Hugo Claus: "Opnieuw moet ik U teleurstellen. Ik heb het niet bij elkaar gehamsterd. Mijn geheugen is een soort vuilnisbak. Daar gaat vanalles in en rarigheden, rariteiten, totaal onbelangrijke feitjes blijven aan de oppervlakte hangen, daar kan ik beroep op doen. Heel elementaire, serieuze dingen vergeet ik. Het is een ratjetoe van kennis. Het is geen kennis. Het is het verzamelen van een hoop materiaal, aangesleept door de omstandigheden. Het is geen kennis, want het komt niet vanuit een logica, vanuit een ordening."

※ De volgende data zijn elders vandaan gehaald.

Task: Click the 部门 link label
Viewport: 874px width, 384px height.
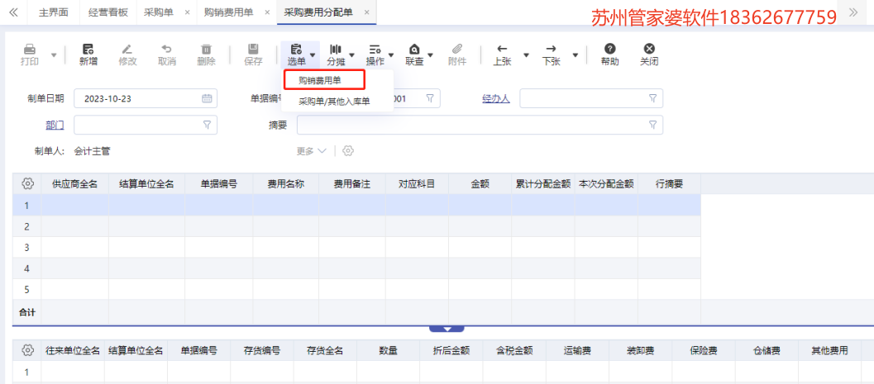Action: 54,125
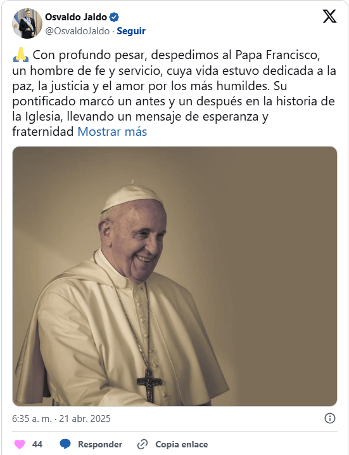Click the praying hands emoji

21,55
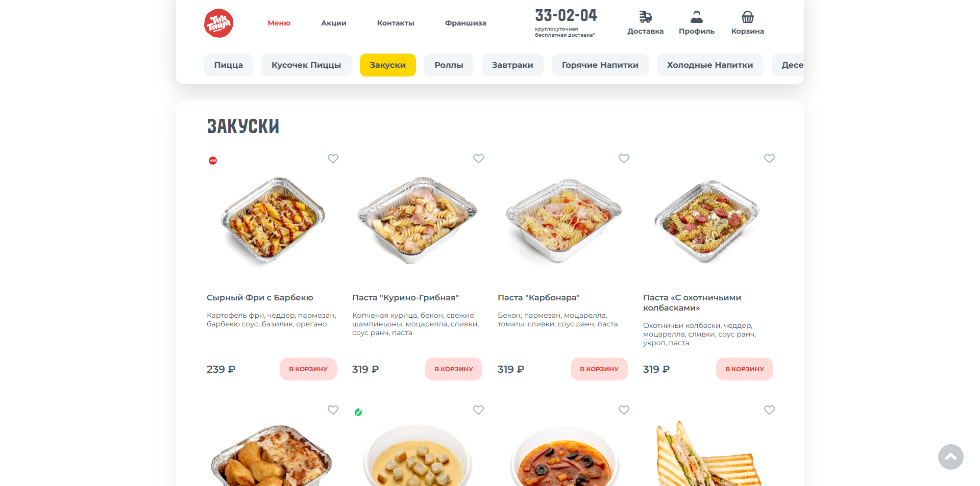Open the Холодные Напитки category
Screen dimensions: 980x486
click(710, 65)
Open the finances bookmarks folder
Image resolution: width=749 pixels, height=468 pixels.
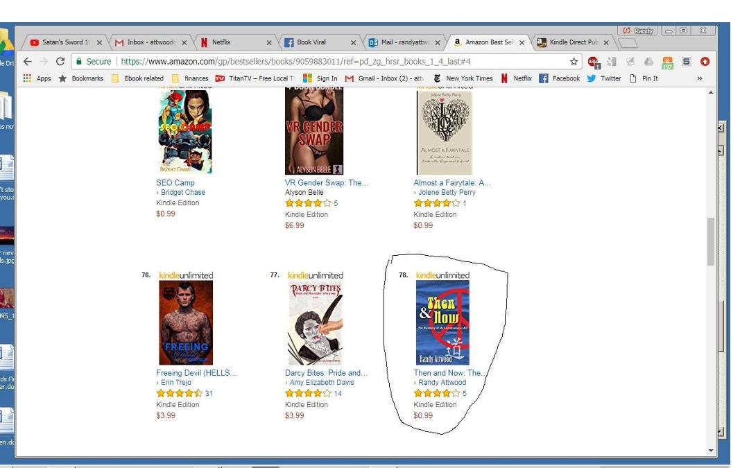click(x=190, y=78)
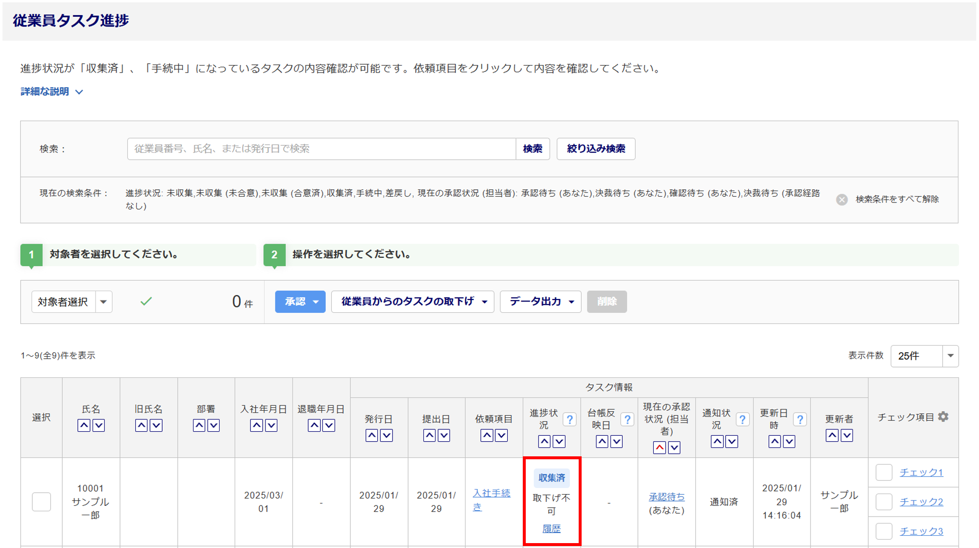Click the help icon next to 通知状況
Screen dimensions: 979x548
tap(742, 420)
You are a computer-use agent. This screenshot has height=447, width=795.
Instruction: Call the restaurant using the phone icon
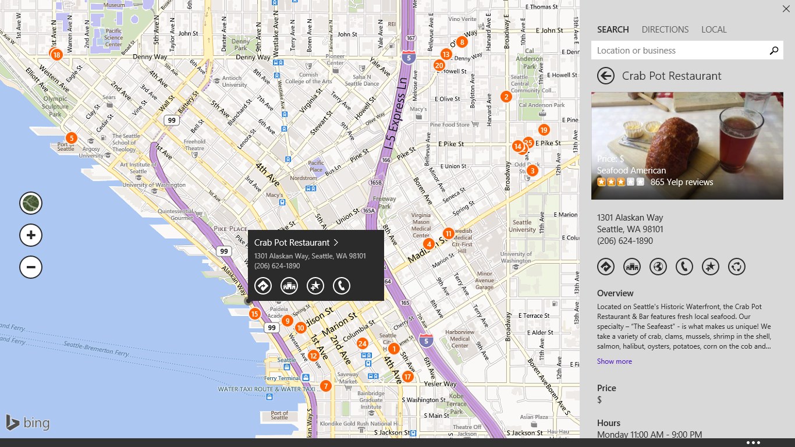pyautogui.click(x=684, y=267)
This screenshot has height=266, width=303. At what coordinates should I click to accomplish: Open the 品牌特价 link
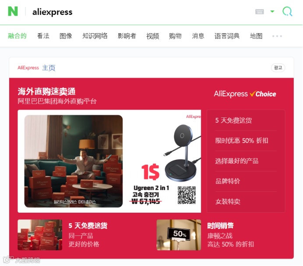pyautogui.click(x=228, y=181)
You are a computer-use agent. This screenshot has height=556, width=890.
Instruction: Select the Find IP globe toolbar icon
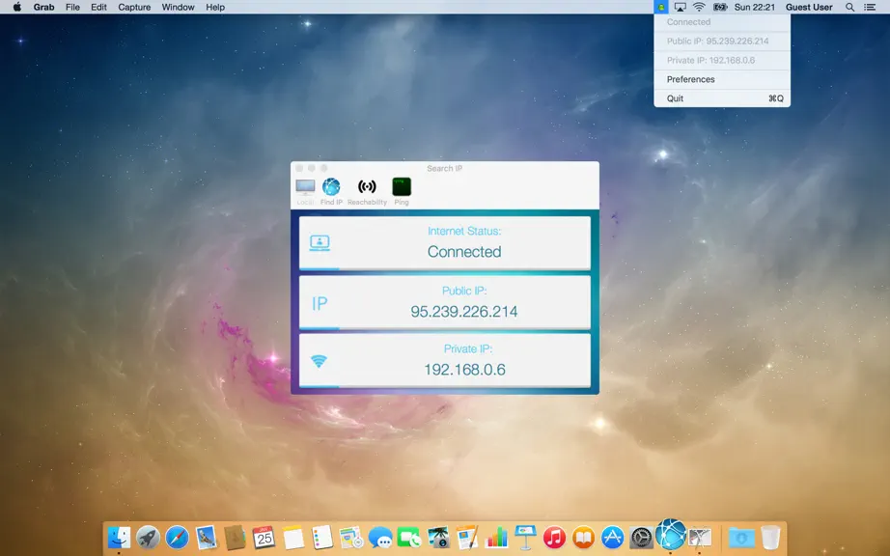click(331, 191)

misschien was één van de mooiste momenten wel de Ster-reclame en het nieuws wat op dit uur volgde: spionnenruil tussen Oost- en West-Duitsland om een politieke impasse omtrent een gevangen spion op te lossen. En een lepeltje Completa houdt uw koffie warm en pittig!

uur 4

Hugo Claus: "Maar dat was helemaal geen schabauwelijk taaltje, dat was het prachtige West-Vlaamse dialect, waarvan ik vind dat het hét originele en het enige echte mooie grandioze sublieme Nederlands is. En al de rest beschouw ik als zwak afkooksels van die basistaal en dat het West-Vlaams. Tussen Oostende en Brugge ligt het mooiste Nederlands wat er is."

Hugo Claus: "Als een boek zoals 'Het verdriet van België' achter de rug is, dan heb je werkelijk geen zin meer om te gaan herkauwen, zeker niet ten behoeve van de armoedige beschouwers. Zoals de methode van het verzamelen en ordenen van materiaal leidt tot het schrijven, zo heb ik ook de methode om er vanaf te stappen. Al dat materiaal moet ook weg. Ik wil er ook niet op terugkomen. Ik ga er ook geen vervolg op schrijven. Ik ga het ook niet toelichten. [...] Ik wend me af van het boek eenmaal als het geschreven is, als de hond van zijn uitwerpselen. Dat wil ik niet meer meemaken. Omdat er een gevoel van schaamte rond hangt; is dit alles? Kan je werkelijk niet beter dan dit? Je zou je rot moeten generen. Het moment waarop je gezegd hebt; 'beter kan ik het niet', was het foute moment. Je had nog 10 jaar moeten wachten."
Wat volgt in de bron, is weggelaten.